君に捧げるワルツ ー御曹司の恋と甘い旋律ー
弥太郎さんは「そうか」と数秒ほど私を見たけれど、それ以上は何も言わずに仕事に戻った。


それから私はずっとベッドルームで澪音の演奏を聞いている。


前にクロスカフェで弾いて貰ったドビュッシーの「月の光」は、なんと6歳の澪音が弾いていたので驚いた。あどけない容姿と不釣り合いなほど、大人びた演奏。


こんな貴重な演奏を観られるのも弥太郎さんのお陰だ。弥太郎さんはまるで澪音のファンのように、澪音の記録を大事に保管していた。

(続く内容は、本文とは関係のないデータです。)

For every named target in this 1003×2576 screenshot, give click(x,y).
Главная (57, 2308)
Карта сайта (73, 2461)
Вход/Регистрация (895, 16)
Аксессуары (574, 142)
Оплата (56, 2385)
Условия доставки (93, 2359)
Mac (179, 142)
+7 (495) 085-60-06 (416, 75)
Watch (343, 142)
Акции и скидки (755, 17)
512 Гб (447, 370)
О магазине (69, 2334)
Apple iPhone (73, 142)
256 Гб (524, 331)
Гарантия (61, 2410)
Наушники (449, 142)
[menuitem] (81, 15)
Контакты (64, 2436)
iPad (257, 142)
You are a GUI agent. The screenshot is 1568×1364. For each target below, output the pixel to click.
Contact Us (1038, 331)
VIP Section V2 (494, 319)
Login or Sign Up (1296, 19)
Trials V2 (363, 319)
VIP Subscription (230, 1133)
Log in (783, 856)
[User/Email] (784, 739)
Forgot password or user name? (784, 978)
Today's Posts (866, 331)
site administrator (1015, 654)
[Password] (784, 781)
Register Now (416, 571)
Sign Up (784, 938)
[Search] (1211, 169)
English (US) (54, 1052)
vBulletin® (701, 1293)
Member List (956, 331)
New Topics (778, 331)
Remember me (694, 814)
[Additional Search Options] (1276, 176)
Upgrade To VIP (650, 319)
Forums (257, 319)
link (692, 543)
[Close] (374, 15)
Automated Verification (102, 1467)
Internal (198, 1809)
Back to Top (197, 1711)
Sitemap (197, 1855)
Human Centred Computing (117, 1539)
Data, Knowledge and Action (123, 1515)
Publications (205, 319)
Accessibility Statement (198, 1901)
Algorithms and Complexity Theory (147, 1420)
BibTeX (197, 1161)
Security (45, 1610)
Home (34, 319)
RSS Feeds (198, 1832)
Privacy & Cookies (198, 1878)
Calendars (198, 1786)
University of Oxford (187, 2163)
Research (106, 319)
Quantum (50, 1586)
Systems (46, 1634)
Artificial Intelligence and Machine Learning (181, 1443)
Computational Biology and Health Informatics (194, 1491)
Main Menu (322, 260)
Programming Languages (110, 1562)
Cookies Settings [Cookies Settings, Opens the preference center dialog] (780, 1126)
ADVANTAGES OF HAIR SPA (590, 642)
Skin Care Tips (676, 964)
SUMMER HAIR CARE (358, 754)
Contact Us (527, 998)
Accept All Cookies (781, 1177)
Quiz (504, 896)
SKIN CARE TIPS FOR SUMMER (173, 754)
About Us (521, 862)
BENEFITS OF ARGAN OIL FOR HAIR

「なんだかんだ言って、ブラコンなのは弥太郎さんの方だよね」


そうして2日ほど、私は弥太郎さんの部屋でゆっくりと回復していった。



* * *


「今日こそ出ていこう」


3日目ともなると、弥太郎さんの部屋に備えられたバスルームを使わせて貰うのも既に慣れたものだ。仮にも男性の部屋でこれほど寛いでいるのは、自分でもいかがなものかと思う。


でも、弥太郎さんは全くといって良いほど私を女扱いしないので、こちらもつい気が緩んでしまっている。


シャワーを浴びてバスローブ姿で戻ろうとすると、突然荒々しいノックの音が部屋中に響き渡った。


「澪音です!

開けてくださいっ!!」


急いでバスルームに戻る。今、澪音と顔を合わせたくはない。


扉を開けてこっそり様子を伺うと、弥太郎さんは慌てる様子もなく、普段通りの様子でドアに手をかけた。